Education and policy specialists from UD support commission to improve schooling in Delaware’s largest city

On a chilly autumn night last November, a diverse group of educators, policy makers, researchers and community leaders gathered to discuss one of the most complicated and long-standing problems in Delaware: how to reform under-achieving schools in the city of Wilmington and New Castle County, and how to address educational inequities that disproportionately affect students of color.

This was the third meeting of the Redding Consortium for Educational Equity, a special committee created by the Governor and General Assembly, and presenting that night on his school turnaround research was Gary Henry, who had just been recently appointed dean of the University of Delaware’s College of Education and Human Development.

Although Henry was new to Delaware at the time, he was all too familiar with the problems facing the state’s schools and most vulnerable students. Henry is a nationally recognized expert in education policy who has devoted much of his career to researching school turnaround efforts in North Carolina and Tennessee, where he collaborated with legislators and policy makers to implement solutions for struggling school districts.

Those solutions, as he would go on to inform the committee, required new policies, new partnerships, and the political courage to spend a whole lot of money to attract top talent and reduce teacher turnover.

“Novice teachers turn over at higher rates than traditionally prepared teachers, and they’re more likely to leave schools that serve low-income populations,” he said, noting that many of the difficulties facing Delaware’s schools are similar to those he studied in Tennessee. “Our challenge is to get more effective teachers in front of students.”
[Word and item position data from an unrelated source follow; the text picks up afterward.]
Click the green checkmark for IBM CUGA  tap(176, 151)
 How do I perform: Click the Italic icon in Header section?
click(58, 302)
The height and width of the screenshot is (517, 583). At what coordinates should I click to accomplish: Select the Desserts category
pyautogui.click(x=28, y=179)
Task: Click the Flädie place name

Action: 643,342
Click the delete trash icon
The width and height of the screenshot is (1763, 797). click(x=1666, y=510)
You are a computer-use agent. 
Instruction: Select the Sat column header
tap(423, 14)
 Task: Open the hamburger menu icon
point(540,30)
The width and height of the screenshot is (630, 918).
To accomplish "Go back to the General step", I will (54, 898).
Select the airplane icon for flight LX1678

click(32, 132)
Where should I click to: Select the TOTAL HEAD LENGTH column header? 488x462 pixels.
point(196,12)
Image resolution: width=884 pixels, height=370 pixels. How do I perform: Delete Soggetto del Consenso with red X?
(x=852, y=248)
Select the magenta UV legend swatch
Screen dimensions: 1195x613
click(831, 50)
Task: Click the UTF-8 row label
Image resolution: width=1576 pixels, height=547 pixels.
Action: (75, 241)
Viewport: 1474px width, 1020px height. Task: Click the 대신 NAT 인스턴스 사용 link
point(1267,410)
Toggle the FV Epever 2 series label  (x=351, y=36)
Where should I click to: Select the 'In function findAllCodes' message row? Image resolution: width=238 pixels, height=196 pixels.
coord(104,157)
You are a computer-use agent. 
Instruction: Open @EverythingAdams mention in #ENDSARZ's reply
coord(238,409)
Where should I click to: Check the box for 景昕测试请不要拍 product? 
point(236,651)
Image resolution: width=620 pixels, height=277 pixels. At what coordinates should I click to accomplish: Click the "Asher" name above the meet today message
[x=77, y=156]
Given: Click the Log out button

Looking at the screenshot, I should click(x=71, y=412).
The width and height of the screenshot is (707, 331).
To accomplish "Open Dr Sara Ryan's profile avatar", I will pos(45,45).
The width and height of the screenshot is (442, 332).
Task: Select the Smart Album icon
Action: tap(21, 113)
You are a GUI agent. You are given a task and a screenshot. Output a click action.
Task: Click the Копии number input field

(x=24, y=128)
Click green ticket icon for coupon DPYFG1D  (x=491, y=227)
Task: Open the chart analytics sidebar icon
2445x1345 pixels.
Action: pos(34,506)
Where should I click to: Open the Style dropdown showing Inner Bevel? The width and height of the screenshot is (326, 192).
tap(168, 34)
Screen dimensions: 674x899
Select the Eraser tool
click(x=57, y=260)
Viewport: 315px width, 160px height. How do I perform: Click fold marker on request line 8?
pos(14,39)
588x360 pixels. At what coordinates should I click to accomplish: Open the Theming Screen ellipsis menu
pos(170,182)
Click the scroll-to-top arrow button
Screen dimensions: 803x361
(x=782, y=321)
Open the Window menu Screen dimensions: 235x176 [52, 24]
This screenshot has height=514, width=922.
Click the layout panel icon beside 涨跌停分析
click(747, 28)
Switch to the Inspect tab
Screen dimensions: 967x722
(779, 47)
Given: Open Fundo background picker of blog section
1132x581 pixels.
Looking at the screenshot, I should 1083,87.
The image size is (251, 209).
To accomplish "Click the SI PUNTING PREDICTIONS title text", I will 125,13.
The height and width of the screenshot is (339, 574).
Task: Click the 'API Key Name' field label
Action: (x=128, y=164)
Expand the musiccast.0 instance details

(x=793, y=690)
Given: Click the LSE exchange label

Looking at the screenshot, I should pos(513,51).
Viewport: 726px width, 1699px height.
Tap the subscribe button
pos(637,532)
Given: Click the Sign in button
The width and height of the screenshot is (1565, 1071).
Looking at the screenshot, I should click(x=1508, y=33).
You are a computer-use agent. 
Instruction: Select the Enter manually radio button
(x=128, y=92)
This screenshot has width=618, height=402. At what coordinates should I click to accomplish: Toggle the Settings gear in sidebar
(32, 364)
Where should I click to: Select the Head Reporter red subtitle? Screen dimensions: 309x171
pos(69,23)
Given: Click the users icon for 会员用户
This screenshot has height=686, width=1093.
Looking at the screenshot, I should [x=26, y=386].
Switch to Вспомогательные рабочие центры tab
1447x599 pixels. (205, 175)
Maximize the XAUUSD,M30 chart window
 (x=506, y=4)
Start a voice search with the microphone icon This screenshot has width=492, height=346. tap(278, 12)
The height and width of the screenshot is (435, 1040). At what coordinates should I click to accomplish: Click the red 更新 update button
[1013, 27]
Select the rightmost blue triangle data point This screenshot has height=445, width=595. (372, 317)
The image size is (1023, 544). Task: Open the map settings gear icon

Seated next to Henry during the presentation was Dan Rich, professor in the Joseph R. Biden, Jr. School of Public Policy and Administration and an outspoken advocate for education reform in Delaware. Over the years, he had seen countless school reform efforts launch to great fanfare only to flounder in the face of political or public opposition, especially in the city of Wilmington. This time, Rich hoped that things would turn out differently.